To resolve the problem, try the following steps:

Apply the workaround as described in the Enable Ingress Controller to use a new annotation prefix.
Check the ingress pod of the application to ensure nginx.ingress.kubernetes.io/backend-protocol: HTTPS annotation is available by using the following command.
```
kubectl get ingress oldone-ibm-open-liberty -o yaml
```
If the annotation is not displayed in the command result, add the annotation into the ingress deployment by using the following command.
```
kubectl edit ingress oldone-ibm-open-liberty -o yaml
```
Access the application again.

OCI runtime error after GlusterFS node restarted

After you restart one of the GlusterFS node, you might encounter the OCI runtime error with the glusterfs daemon. For example, run the command kubectl -n kube-system exec storage-glusterfs-glusterfs-daemonset-8n9g6 -- ll /var/lib/glusterd.

The error message might be as the following:

OCI runtime exec failed: exec failed: container_linux.go:348: starting container process caused "exec: \"ll\": executable file not found in $PATH": unknown
command terminated with exit code 126

The problem is caused by missing configurations in the glusterfs daemonset.

To resolve the problem, complete the following tasks on the master node server.

Retrieve the glusterfs daemonset name.

kubectl --all-namespaces get daemonset | grep glusterfs

Open the daemonset editor by using the glusterfs daemonset name.
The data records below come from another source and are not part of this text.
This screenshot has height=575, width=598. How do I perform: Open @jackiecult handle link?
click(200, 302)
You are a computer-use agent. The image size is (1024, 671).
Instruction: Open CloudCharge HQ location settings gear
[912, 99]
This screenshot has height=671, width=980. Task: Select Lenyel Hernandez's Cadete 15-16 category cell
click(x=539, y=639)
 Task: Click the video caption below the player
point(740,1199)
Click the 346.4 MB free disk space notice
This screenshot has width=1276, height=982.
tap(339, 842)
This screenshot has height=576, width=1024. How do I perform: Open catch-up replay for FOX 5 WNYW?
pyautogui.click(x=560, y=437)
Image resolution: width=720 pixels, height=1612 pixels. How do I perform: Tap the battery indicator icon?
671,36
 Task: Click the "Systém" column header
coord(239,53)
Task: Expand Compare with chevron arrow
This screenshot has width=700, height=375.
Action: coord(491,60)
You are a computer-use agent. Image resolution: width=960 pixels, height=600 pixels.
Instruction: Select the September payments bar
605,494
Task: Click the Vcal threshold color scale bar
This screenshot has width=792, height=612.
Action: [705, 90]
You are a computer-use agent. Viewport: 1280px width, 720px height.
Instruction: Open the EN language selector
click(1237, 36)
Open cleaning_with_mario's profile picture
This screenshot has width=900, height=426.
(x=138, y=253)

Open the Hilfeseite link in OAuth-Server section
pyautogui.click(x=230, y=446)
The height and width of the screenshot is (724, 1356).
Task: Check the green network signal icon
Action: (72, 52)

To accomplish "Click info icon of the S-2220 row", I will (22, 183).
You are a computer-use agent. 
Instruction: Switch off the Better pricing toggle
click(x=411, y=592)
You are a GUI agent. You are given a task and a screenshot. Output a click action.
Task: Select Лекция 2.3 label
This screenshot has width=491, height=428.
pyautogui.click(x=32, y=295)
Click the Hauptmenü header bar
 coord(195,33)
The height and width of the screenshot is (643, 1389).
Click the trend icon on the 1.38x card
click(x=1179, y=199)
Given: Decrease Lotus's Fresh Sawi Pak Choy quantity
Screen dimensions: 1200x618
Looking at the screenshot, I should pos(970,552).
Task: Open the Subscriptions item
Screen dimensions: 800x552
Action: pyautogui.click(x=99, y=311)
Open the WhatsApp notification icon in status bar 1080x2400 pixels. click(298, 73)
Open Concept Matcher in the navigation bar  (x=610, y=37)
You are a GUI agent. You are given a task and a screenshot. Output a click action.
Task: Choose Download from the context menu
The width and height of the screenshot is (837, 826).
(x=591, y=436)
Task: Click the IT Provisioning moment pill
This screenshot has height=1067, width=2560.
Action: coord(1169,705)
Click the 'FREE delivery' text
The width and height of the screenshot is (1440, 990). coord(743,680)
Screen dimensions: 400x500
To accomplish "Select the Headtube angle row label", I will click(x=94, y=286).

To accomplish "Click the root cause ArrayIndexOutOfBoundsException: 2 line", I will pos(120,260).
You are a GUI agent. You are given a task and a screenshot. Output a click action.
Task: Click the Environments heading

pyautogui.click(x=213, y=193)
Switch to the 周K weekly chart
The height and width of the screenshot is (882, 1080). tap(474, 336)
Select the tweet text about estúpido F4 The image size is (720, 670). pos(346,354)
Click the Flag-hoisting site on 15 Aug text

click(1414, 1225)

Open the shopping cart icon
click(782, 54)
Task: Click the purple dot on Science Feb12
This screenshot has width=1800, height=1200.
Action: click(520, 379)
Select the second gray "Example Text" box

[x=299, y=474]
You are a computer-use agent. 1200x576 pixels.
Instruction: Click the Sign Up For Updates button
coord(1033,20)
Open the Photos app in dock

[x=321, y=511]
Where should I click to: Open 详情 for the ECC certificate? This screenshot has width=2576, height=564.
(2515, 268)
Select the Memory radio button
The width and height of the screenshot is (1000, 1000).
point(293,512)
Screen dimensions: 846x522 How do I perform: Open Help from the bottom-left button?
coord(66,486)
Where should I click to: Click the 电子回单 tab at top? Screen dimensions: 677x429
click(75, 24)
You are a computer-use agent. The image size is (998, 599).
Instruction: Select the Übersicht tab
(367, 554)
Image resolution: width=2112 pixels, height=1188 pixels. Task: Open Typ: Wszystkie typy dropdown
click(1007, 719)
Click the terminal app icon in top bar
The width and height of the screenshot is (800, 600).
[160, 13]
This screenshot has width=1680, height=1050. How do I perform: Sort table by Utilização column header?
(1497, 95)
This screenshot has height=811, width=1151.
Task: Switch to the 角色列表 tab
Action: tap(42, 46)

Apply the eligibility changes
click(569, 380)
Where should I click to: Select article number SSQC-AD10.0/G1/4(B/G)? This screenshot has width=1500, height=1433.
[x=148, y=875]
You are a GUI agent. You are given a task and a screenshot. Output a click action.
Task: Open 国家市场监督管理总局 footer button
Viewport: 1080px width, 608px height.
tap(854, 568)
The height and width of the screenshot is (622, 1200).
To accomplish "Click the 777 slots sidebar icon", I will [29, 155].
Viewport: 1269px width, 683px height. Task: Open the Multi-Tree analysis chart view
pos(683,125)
For example,
```
kubectl edit daemonset <gluster_daemonset_name> --all-namespaces
```

Apply the following changes for the daemonset.

Update the livenessProbe and readinessProbe sections with the following configuration.
failureThreshold: 50
initialDelaySeconds: 40
periodSeconds: 25
successThreshold: 1
timeoutSeconds: 3
Add the following lines into the volumeMounts section.
- mountPath: /lib/modules
name: kernel-modules
readOnly: true
- mountPath: /etc/ssl
name: glusterfs-ssl
readOnly: true
Add the following lines into the volumes section.
- name: glusterfs-ssl
hostPath:
path: "/etc/ssl"
- name: kernel-modules
hostPath:
path: "/lib/modules"

Save the changes and exit.

The changes will be applied automatically. By monitoring the output of the command kubectl -n kube-system get po -o wide|grep glusterfs, you can see glsuterfs daemonset pods terminating and coming up gradually.